A few weeks ago, I dressed my one-year-old son for the day. I pulled an adorable red-striped thermal top over his head, gently guided his arms into the sleeves while he grinned at me. I then sat him on the floor and went to wash my hands after changing his diaper, and I came back to see that my girls had taken the shirt's hood and pulled it up and over my son's head. They giggled as he nodded his head back and forth while smiling, enjoying the sensation of the hood on his soft hair.
There he was. A bright-eyed little boy, sitting on the floor of his bedroom with morning sunshine streaming through the windows and placing happy patterns on the floor.
And it hit me that he was a black boy wearing a hood.
And my mind flashed-forward to what that could mean when he's fifteen. Or twenty. Or twenty-five. And what if he didn't live that long because someone found him suspect simply because of a hood and his skin color?
And I don't know how in the world I'll be able to protect my children from real, raw, terrible dangers that lurk everywhere. I don't know how to keep them safe when they are considered suspect for being brown.
Will the police who are so kind to my children now, be the same officers who pull my kids over in a few years? Who question them at the mall? Who arrest them out of fear and personal bias?
Will the people who compliment my oldest's hairstyle, who smile at my three-year-old skipping through a store without a worry in the world, who can't help but gently touch the cheek of my bubbly, one-year-old...will these same people be so admiring, so kind, and so approving and encouraging when my children are ten, fifteen, twenty? Think of the jurors who didn't convict Jordan Davis' murderer with first degree murder, because, gulp, some of those jurors somehow identified with the killer's reasoning and justified his actions----because, let's face it, no one is colorblind and race is always a factor in any situation.
I don't want anyone to be colorblind (Nor do I want people to continue to tell me they are---because they are liars). We celebrate race. We appreciate race. We recognize race.
I do want fairness. Justice. Chances.
I want my children to have what I had growing up and what I have now: equal opportunity.
I want their lives to be valued.
I want them to shine.
I want them to flourish.
I want them be who they are, even if it makes other people uneasy.
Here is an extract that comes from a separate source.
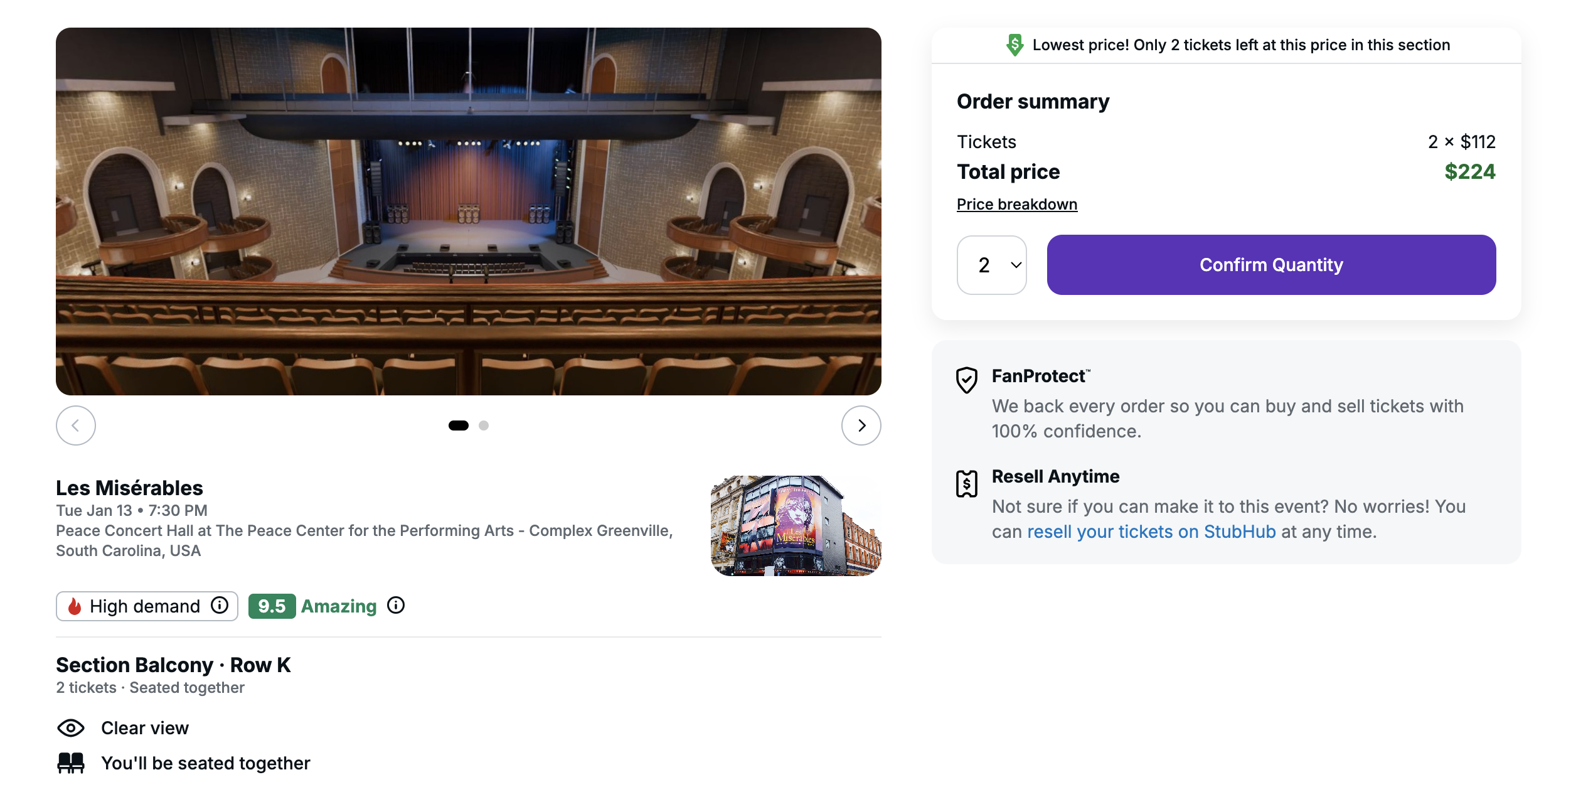Click the info icon beside the Amazing rating
The height and width of the screenshot is (792, 1571).
395,605
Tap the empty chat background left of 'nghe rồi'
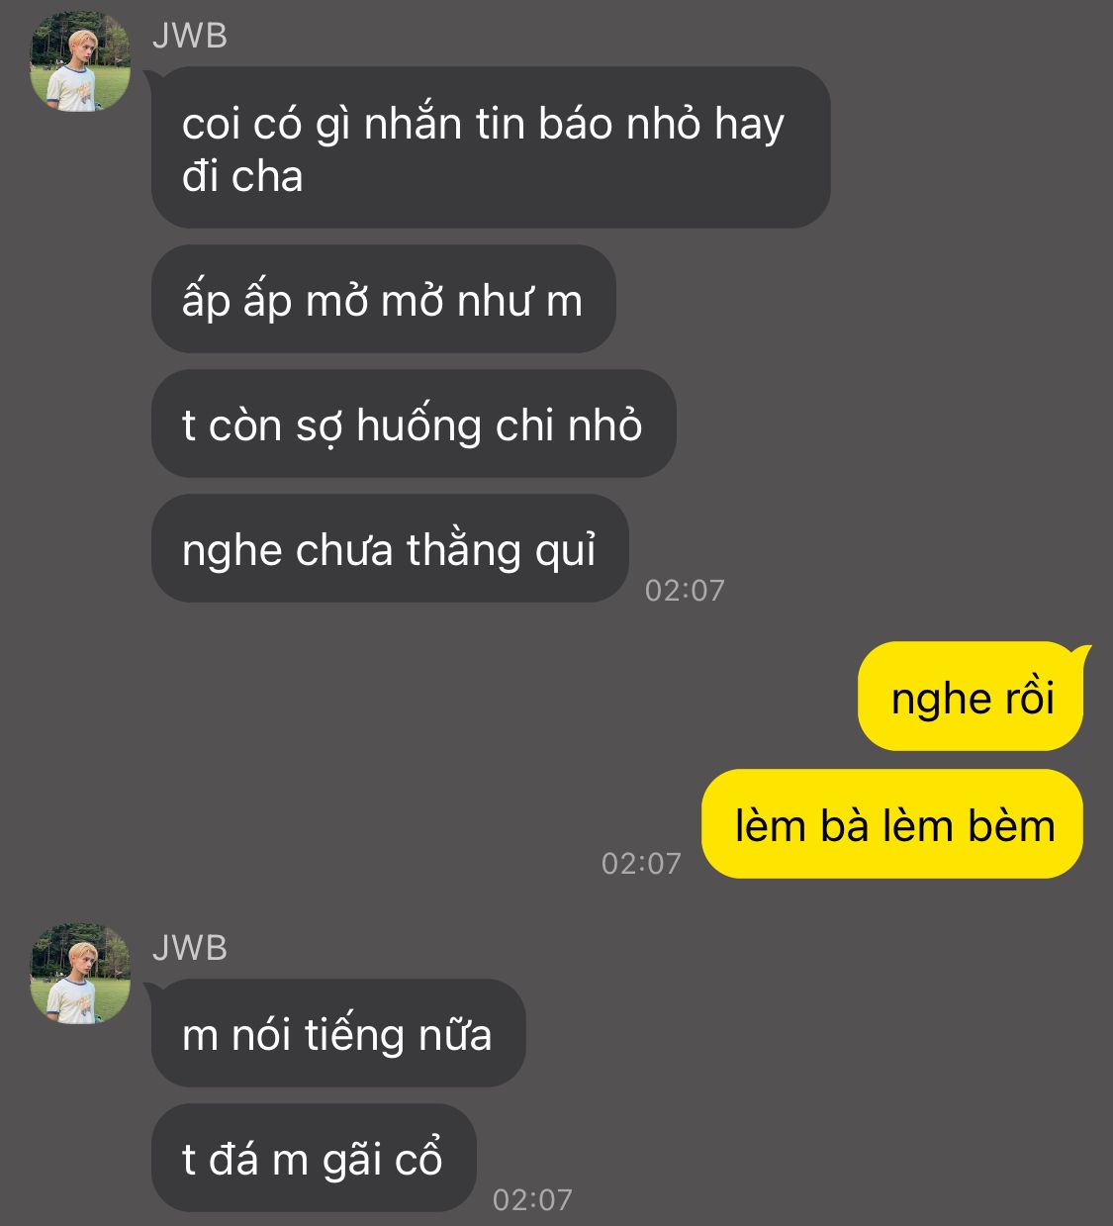1113x1226 pixels. pos(425,697)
I want them to be proud Black people who know their history, who feel confident in their skin, and who don't feel they have to code-switch, clothing-switch, music-switch just to appease others.
I want them to be free.
Adults who are parenting children of color carry heavy hearts, because we know that each time another child's face flashes on the news, another victim of injustice, that we aren't immune. We aren't special. That we can talk to our kids, that we can empower them, that we can take precautions...
but our kids aren't free.
And we fear they never will be.
So we hold our breath, we pray, and we beg God to keep our children safe, because we know the world cannot be trusted.